In addition to economic stimulus checks, the Coronavirus Aid, Relief and Economic Security Act (CARES Act) allows U.S. workers, small business owners, and retirees affected by COVID-19 to take out interest-, penalty- and tax-free loans of up to $100,000, or 100 percent, and whichever is lower, from their 401(k) and other retirement accounts.
The new rules apply specifically to those who lost income after being furloughed from their jobs, or quarantined; had to stay home to care for their children; or business owners forced to cut operating hours or shut down their businesses.
Help your readers weigh the pros and cons of a CARES loan by looking into these questions:
What exactly does CARES allow?
The retirement provisions of CARES are only in effect until Sept. 23, 2020, which makes it critical to clarify what CARES is, and is not. For example, employers aren’t required to offer loans under CARES. Here’s a brief summary:
- CARES doubles the withdrawals allowed on 401(k) plans, a personal retirement account, or a combination of these accounts from $50,000 to $100,000.
- Loans can be paid back over three years instead of the typical 60 to 90 days, and any taxes paid are refunded;
- Under CARES, those under the age of 59½ can withdraw without paying the 10 percent penalty;
- In addition, the legislation lifts automatic withholding for taxes, which typically requires at least another 20% of account value;
- CARES waives Required Minimum Distributions (RMDs) from retirement accounts until 2021.
This backgrounder from U.S. Senator Chuck Grassley (R-Ia) offers more information and contacts.
Will CARES benefit me?
Ask readers who qualify for this CARES benefit who have applied, or are considering, a CARES loan, to join a panel to discuss their decision. Also include a few Certified Public Accountants (CPAs) and financial planners who serve clients in various income levels, and across different age groups and occupations.

--- Problems to work on ---
1 - Using the text on CARES Act loans, decide whether each statement agrees with it, answering yes or no and quoting the words that decide it: (a) Employers must offer loans under CARES. (b) CARES loans can be paid back over three years. (c) CARES waives Required Minimum Distributions from retirement accounts until 2021.
2 - Retype the text on CARES Act loans from "Ask readers who" up to and including "groups and occupations.".

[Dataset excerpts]

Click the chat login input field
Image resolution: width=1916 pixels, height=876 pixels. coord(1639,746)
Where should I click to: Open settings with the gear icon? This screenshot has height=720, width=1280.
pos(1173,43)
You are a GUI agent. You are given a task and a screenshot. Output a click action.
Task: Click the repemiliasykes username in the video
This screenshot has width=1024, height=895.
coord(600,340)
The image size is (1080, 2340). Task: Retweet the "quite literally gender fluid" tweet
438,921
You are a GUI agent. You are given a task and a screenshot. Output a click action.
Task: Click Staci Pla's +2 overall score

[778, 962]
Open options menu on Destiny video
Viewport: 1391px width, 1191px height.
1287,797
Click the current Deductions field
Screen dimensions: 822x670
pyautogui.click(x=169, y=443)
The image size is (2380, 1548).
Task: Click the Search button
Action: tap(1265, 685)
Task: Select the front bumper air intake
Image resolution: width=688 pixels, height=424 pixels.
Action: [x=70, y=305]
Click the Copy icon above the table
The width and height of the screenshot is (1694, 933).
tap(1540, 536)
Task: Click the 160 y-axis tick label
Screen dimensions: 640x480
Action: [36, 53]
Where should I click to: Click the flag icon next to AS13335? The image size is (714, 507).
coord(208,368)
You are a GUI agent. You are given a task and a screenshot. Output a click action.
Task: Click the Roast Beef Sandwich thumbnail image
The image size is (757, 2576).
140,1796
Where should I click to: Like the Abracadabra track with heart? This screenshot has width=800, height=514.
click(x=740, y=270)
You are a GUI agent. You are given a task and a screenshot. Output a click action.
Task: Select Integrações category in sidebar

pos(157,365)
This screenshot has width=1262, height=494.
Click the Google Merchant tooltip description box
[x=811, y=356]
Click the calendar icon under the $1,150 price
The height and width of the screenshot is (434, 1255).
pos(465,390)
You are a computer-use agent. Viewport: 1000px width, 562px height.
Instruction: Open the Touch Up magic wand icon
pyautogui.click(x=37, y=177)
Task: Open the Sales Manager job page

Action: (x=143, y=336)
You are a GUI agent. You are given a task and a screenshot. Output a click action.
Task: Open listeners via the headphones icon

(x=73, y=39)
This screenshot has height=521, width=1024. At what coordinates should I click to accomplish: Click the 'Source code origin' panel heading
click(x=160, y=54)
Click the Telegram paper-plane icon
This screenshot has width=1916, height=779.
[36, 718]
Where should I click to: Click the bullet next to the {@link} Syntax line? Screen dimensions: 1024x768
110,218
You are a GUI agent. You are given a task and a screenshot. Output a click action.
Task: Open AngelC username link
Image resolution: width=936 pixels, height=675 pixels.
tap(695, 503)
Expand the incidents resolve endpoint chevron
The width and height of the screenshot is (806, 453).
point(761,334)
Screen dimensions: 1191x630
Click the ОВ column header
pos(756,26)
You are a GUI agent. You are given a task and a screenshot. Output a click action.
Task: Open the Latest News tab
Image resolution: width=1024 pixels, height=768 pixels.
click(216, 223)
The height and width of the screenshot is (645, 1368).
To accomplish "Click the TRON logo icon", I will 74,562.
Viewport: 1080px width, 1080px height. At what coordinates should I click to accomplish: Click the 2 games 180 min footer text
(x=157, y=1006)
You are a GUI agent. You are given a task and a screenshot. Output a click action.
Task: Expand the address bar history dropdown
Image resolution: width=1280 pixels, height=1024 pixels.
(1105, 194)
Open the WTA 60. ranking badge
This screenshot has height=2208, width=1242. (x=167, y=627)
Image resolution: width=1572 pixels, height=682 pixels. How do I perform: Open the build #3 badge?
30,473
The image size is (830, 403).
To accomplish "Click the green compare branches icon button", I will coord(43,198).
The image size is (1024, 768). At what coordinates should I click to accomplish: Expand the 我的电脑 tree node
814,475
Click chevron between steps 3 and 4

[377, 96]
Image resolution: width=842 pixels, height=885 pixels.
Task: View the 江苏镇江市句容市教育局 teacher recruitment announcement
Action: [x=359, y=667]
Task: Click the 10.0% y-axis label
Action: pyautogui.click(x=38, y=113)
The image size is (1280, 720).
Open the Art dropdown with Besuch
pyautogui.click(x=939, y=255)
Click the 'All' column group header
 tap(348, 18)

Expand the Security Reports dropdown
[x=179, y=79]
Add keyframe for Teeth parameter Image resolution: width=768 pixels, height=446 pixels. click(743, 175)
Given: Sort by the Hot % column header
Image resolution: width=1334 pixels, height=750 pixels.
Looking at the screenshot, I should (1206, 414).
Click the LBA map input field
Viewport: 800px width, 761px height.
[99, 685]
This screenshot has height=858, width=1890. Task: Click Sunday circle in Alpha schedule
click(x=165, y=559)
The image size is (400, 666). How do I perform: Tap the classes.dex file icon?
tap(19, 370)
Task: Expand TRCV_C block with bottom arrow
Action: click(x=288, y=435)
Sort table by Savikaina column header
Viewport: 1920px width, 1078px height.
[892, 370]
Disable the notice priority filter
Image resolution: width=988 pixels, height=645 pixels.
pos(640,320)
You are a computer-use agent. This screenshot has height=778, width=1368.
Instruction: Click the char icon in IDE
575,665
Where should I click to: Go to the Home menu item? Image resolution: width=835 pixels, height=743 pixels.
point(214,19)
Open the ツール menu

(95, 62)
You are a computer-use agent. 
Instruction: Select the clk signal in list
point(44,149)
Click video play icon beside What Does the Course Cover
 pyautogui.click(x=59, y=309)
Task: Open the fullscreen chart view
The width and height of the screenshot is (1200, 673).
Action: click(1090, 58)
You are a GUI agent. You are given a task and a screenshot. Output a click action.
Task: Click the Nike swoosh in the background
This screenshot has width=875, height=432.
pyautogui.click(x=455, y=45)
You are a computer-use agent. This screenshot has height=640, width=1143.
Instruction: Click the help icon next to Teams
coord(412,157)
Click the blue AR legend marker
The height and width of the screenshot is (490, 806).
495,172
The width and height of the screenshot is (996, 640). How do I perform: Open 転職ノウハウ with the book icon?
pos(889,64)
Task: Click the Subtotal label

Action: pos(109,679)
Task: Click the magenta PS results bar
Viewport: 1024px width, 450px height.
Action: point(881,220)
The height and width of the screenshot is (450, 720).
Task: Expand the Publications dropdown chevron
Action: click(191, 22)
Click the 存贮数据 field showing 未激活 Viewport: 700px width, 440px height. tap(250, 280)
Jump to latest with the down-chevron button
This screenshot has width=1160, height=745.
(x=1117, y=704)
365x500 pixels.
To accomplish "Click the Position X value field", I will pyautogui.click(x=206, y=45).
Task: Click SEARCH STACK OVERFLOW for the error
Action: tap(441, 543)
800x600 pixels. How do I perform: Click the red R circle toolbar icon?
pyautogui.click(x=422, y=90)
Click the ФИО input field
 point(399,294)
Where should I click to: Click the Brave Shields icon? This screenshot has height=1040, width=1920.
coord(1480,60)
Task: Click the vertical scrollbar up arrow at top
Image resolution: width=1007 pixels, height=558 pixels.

--- Answers by item ---
1 -
(a) No: "employers aren’t required to offer loans under CARES."
(b) Yes: "Loans can be paid back over three years instead of the typical 60 to 90 days"
(c) Yes: "CARES waives Required Minimum Distributions (RMDs) from retirement accounts until 2021."

2 -
Ask readers who qualify for this CARES benefit who have applied, or are considering, a CARES loan, to join a panel to discuss their decision. Also include a few Certified Public Accountants (CPAs) and financial planners who serve clients in various income levels, and across different age groups and occupations.